Yazılı Talep A —
Demokrasilerde siyasi partiler konulu yazıda "Demokrasilerde ana unsurlar" sözleriyle başlayıp "ölçüde zarar görebilir." sözleri de dahil olmak üzere devam eden bölümü hiçbir değişiklik yapmadan yazıya geçirin.
Yazılı Talep B —
Demokrasilerde siyasi partiler konulu yazıya göre aşağıdakileri yanıtlayın:
(i) Metin Feyzioğlu hangi kurumun başkanıdır?
(ii) Feyzioğlu'nun sözü edilen konuşması hangi vesileyle yapılmıştır?
(iii) Demokrasilerdeki ilişkiler arzu edilen seviyede düzenli bir uyuşum içine sokulamazsa ne olabileceği belirtilmektedir?
Yazılı Talep C —
Demokrasilerde siyasi partiler konulu yazıda parantez içinde örnek olarak sayılan sosyal grupların tamamını sıralayın.

Belge —
((

Site icon Turkish Forum

DEMOKRASİLERDE SİYASİ PARTİLER

Metin Feyzioğlu

Metin Feyzioğlu

Türkiye Barolar Birliği Başkanı Metin Feyzioğlunun adli yıl açılışında yaptığı konuşma adeta bir demokrasi dersi gibiydi. Feyzioğlu bizim gibi gelişmekte olan Ortadoğu ülkelerinde pek rastlanılmayacak şekilde İktidarın bütün as elemanların karşısında, Türk Demokrasi anlayışının çarpıtılmış yönlerini büyük bir cesaretle ortaya koymuştur. Gerçek bir demokrasi Feyzioğlu gibi cesur ve bilgili gençlerimiz sayesinde yükselebilir ama ne yazık ki iktidarı bir intikam, bir dinsel dayatma aracı olarak gören bazı devlet adamları bu onurlu çıkıştan ders alma ve kendilerine çeki düzen verme yerine, kişiyi harcamaya yönelik faaliyetlere ağırlık vereceklerdir. Biz de bu fırsattan istifade ile Feyzioğlu gibi çağdaş aydınların çoğalmasını, aydınlarımızın üstlerindeki ölü toprağını atarak bilgi ve tecrübelerini özgürce konuşturmalarını dileyerek demokrasi ve demokratik yaşamla ilgili bilgileri vaktiyle yaptığımız çalışmalara dayanarak vermeye devam edelim.
Demokrasilerde ana unsurlar olan Siyasi Partiler, İktidar-Muhalefet İlişkileri, Egemenlik Güçleri arasındaki ve seçilmişlerle –atanmışlar arasındaki ilişkiler çok önemlidir. Bu ilişkiler arzu edilen seviyede düzenli bir uyuşum içine sokulamazsa, şu anda ülkemizin içinde bulunduğu siyasi tabloda olduğu gibi, demokrasiler büyük ölçüde zarar görebilir.
Çağdaş toplum yaşamında kişinin kendi başına değil, gruplar aracılığı ile sesini duyurabildiği, iktidarı örgütsel çıkarları doğrultusunda elde etme ve etkileme mücadelesi verdiği bilinen bir husustur. Bu siyasal olgu, günümüz anayasalarında siyasi hakların sosyal gruplara (mesela siyasi partiler, dernekler, sendikalar gibi…) yönelik biçimde ve sosyal bir amaca uygun yönde kullanılmasını sağlamak koşuluyla düzenlendiği biliniyor(1)

))

Verilen Satırlar —
((

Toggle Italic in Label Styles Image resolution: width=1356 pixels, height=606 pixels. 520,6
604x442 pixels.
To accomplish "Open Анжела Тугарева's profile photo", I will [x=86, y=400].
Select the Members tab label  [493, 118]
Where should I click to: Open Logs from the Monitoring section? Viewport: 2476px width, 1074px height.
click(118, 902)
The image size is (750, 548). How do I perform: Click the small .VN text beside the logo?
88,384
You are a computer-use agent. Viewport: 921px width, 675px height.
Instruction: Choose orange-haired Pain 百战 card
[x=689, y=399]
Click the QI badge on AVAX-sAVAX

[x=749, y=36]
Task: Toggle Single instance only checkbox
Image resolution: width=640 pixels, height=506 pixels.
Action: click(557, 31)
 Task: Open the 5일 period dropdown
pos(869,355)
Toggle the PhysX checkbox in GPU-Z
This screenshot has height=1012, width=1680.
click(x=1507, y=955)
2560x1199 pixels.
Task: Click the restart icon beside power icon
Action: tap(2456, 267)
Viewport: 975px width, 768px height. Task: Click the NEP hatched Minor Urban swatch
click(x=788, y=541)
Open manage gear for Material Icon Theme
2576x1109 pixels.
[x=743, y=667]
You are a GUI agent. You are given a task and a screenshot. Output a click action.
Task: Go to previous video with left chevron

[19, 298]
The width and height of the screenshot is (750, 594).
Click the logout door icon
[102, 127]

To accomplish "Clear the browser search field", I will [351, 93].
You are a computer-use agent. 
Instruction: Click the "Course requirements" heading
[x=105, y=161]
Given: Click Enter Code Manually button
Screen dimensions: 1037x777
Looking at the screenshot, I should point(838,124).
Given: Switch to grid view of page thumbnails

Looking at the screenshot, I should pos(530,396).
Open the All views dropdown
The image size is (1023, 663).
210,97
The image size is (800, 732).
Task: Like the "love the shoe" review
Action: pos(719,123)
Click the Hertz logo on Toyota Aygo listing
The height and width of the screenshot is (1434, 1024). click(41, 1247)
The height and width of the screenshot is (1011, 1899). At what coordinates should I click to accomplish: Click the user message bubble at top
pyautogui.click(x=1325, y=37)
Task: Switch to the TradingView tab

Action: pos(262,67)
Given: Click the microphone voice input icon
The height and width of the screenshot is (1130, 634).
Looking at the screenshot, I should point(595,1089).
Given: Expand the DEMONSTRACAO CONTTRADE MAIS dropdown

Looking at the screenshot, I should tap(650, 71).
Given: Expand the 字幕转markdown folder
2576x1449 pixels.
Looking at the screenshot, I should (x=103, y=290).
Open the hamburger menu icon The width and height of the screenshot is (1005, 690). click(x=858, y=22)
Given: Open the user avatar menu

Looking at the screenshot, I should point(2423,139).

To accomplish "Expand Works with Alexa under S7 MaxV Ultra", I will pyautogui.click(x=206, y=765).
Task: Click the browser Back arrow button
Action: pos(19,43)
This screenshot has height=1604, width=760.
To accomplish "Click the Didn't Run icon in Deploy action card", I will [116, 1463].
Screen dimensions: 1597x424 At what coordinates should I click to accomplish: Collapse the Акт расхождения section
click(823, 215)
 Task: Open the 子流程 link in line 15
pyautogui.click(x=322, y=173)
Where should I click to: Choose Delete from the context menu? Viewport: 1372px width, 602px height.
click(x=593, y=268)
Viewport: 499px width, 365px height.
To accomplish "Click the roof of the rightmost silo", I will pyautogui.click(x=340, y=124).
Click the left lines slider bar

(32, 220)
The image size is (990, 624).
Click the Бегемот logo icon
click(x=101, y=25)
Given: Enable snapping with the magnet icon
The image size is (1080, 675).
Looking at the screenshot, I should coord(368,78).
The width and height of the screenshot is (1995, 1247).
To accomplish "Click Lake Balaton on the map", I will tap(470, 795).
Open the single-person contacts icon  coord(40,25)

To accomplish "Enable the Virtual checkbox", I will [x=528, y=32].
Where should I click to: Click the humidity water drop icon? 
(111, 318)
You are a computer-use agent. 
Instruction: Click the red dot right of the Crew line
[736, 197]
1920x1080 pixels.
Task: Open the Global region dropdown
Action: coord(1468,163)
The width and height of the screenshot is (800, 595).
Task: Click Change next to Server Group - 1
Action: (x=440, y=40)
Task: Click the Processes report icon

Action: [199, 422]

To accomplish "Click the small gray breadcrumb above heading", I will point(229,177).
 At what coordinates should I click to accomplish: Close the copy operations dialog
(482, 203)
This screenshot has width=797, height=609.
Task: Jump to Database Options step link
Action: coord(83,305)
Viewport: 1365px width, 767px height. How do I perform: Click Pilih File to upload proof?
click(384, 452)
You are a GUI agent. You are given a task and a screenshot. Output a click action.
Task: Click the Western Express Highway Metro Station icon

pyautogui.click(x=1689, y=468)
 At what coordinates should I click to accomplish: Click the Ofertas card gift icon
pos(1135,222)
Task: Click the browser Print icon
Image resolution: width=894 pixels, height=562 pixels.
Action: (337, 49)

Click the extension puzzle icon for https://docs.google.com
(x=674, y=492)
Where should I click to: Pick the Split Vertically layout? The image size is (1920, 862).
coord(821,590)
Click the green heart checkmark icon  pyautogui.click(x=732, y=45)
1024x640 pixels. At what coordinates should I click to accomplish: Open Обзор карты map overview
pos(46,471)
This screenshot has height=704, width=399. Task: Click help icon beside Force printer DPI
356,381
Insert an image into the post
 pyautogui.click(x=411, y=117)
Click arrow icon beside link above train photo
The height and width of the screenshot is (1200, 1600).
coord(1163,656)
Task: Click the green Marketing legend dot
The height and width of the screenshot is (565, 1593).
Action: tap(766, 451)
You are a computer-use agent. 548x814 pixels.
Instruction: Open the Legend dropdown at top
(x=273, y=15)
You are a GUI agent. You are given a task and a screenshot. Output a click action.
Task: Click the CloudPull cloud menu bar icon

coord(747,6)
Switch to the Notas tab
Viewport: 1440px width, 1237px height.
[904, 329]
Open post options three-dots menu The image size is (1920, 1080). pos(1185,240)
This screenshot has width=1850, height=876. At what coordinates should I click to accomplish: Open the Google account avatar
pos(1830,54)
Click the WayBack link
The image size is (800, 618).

))

Eksiksiz Yanıt A —
Demokrasilerde ana unsurlar olan Siyasi Partiler, İktidar-Muhalefet İlişkileri, Egemenlik Güçleri arasındaki ve seçilmişlerle –atanmışlar arasındaki ilişkiler çok önemlidir. Bu ilişkiler arzu edilen seviyede düzenli bir uyuşum içine sokulamazsa, şu anda ülkemizin içinde bulunduğu siyasi tabloda olduğu gibi, demokrasiler büyük ölçüde zarar görebilir.

Eksiksiz Yanıt B —
(i) Metin Feyzioğlu, Türkiye Barolar Birliği'nin başkanıdır.
(ii) Konuşma, adli yıl açılışında yapılmıştır.
(iii) Bu durumda demokrasilerin büyük ölçüde zarar görebileceği belirtilmektedir.

Eksiksiz Yanıt C —
Parantez içinde örnek olarak sayılan sosyal gruplar siyasi partiler, dernekler ve sendikalardır.